The flow of weapons to Saudi Arabia over the past year has "facilitated appalling crimes," according to leading international human rights groups, which argue that the United States and other western nations are thus complicit in the killing of thousands of Yemeni civilians.
To mark the nearly one year since the Saudi-led coalition began bombing Yemen, Amnesty International and Human Rights Watch are renewing the call for an international arms embargo on Saudi Arabia, while singling out the U.S., the United Kingdom, and France for their "complicity in the unlawful airstrikes."
Since March 25, 2015, when the Arab state coalition began its air assault, Amnesty estimates that more than 3,000 civilians including 700 children have been killed and at least 2.5 million people have been displaced from their homes.
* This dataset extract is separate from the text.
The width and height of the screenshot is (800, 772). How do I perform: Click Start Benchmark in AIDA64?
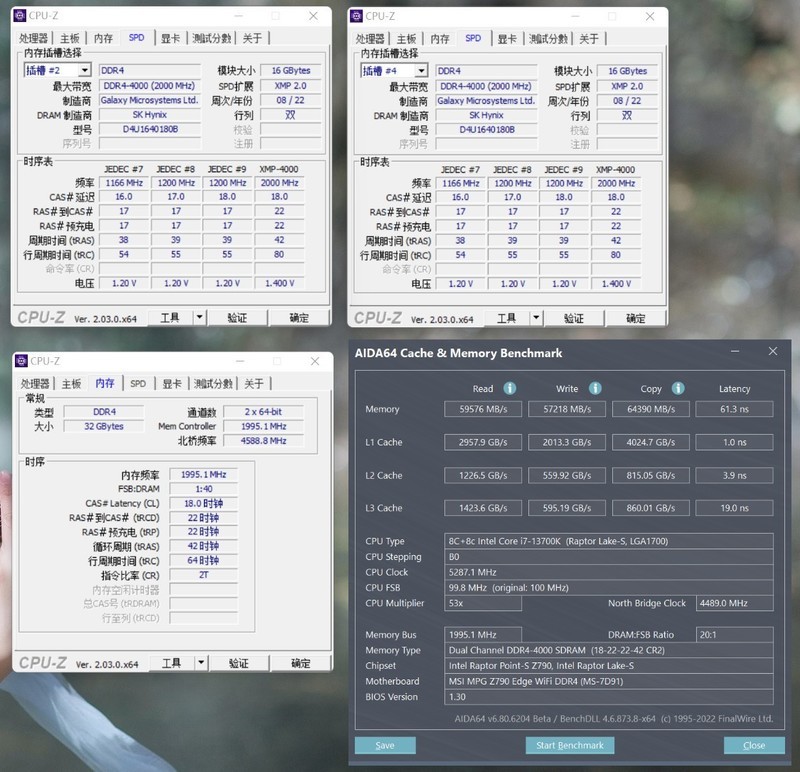pos(569,745)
The United Nations puts the death toll much higher, estimating as many as 6,200 civilians killed by the coalition fighting.
The anniversary of the bombing campaign falls less than two weeks after perhaps the deadliest attack yet, during which fighter jets bombed a market in Yemen’s northern province of Hajjah, killing about 120 people including more than 20 children.
As Intercept journalist Mohammed Ali Kalfood wrote on Tuesday, after a series of bombings killed roughly 30 people in Brussels, Belgium: "While the horrific terrorist attacks against civilians in Europe receive extensive media coverage, the U.S.-supported bombings of civilians in Yemen get scant attention."
James Lynch, deputy Middle East and North Africa director at Amnesty International, declared in a statement, "the international community’s response to the conflict in Yemen has been deeply cynical and utterly shameful."
As Common Dreams previously reported, the U.S.-backed bombing campaign has repeatedly targeted critical civilian infrastructure, including markets, schools, hospitals, power plants, refugee camps, and warehouses storing humanitarian aid.
Despite this, the groups charge, western nations continue to ignore the deadly impact of the arms trade.
Philippe Bolopion, deputy global advocacy director for Human Rights Watch, said that "governments that arm Saudi Arabia have rejected or downplayed compelling evidence that the coalition’s airstrikes have killed hundreds of civilians in Yemen."
"By continuing to sell weapons to a known violator that has done little to curtail its abuses," Bolopion continued, "the U.S., UK, and France risk being complicit in unlawful civilian deaths."
"The irresponsible and unlawful flow of arms to the warring parties in Yemen has directly contributed to civilian suffering on a mass scale," Lynch continued. "It’s time for world leaders to stop putting their economic interests first, and for the UN Security Council to impose a full, comprehensive embargo on transfers of arms for use in Yemen."
The call came the same day that a University of Montreal professor, with support from his students, filed a lawsuit in Federal Court arguing that the Trudeau government is failing to uphold both Canadian export law and the Geneva Conventions by going ahead with a $15 billion arms deal with Saudi Arabia.
"The armoured vehicles to be delivered by General Dynamics Land Systems Canada to Saudi Arabia may be used against the civilian population and therefore, the issuance of export permits would not respect the guidelines Canada imposed on itself and would be contrary to the Geneva Conventions Act," states the application for judicial review, which was filed by Dr. Daniel Turp, a professor of international and constitutional law. "For those reasons, issuing those permits would be illegal."
As the Globe and Mail reports, "Prime Minister Justin Trudeau has stood by the massive contract, which was signed by the former Harper government, saying Canada’s reputation as a fair dealer would be injured if Ottawa walked away from a signed deal."